§ What you are asked to do
Repeat only the stretch of lines below that runs from the line with "Click the paper plane icon in top bar" through the line with "Task: Open the notifications bell", unaltered.

----- Data supplied

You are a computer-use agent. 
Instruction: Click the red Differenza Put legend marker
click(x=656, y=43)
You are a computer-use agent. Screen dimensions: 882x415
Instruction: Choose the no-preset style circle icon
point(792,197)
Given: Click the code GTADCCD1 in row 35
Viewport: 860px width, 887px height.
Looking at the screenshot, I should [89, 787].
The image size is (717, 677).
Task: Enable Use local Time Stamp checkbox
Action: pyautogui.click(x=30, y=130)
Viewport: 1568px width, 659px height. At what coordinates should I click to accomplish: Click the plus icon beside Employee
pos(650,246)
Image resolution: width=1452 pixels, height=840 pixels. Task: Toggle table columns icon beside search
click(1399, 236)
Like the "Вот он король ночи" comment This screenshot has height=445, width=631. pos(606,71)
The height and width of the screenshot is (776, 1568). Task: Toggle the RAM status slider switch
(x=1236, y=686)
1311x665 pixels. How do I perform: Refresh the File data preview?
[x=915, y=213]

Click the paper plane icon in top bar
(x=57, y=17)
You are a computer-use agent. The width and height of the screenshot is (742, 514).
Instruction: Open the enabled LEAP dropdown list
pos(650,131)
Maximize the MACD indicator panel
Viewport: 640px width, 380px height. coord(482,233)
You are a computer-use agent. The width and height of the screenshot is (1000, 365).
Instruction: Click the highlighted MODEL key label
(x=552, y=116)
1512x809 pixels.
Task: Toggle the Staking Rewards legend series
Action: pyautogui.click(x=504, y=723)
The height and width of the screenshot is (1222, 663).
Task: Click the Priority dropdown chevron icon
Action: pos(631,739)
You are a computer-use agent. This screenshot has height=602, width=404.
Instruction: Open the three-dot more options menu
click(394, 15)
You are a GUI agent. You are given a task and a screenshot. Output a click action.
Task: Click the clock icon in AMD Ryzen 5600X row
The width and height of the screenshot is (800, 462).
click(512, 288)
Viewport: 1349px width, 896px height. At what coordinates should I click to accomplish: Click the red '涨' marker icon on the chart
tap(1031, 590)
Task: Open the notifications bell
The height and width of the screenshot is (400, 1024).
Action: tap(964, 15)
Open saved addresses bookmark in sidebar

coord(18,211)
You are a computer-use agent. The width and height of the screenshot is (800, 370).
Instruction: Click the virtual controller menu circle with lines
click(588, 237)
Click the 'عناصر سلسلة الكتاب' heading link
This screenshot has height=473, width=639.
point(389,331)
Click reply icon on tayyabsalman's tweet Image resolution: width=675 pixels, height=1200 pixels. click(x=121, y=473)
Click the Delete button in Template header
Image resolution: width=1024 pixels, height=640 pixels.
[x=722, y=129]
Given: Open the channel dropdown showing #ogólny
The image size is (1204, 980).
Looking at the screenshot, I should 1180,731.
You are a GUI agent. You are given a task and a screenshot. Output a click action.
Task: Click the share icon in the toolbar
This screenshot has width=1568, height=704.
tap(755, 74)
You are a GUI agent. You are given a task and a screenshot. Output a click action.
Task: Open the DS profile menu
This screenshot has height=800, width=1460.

----------

§ Response to this exercise
Click the paper plane icon in top bar
(x=57, y=17)
You are a computer-use agent. The width and height of the screenshot is (742, 514).
Instruction: Open the enabled LEAP dropdown list
pos(650,131)
Maximize the MACD indicator panel
Viewport: 640px width, 380px height. coord(482,233)
You are a computer-use agent. The width and height of the screenshot is (1000, 365).
Instruction: Click the highlighted MODEL key label
(x=552, y=116)
1512x809 pixels.
Task: Toggle the Staking Rewards legend series
Action: pyautogui.click(x=504, y=723)
The height and width of the screenshot is (1222, 663).
Task: Click the Priority dropdown chevron icon
Action: pos(631,739)
You are a computer-use agent. This screenshot has height=602, width=404.
Instruction: Open the three-dot more options menu
click(394, 15)
You are a GUI agent. You are given a task and a screenshot. Output a click action.
Task: Click the clock icon in AMD Ryzen 5600X row
The width and height of the screenshot is (800, 462).
click(512, 288)
Viewport: 1349px width, 896px height. At what coordinates should I click to accomplish: Click the red '涨' marker icon on the chart
tap(1031, 590)
Task: Open the notifications bell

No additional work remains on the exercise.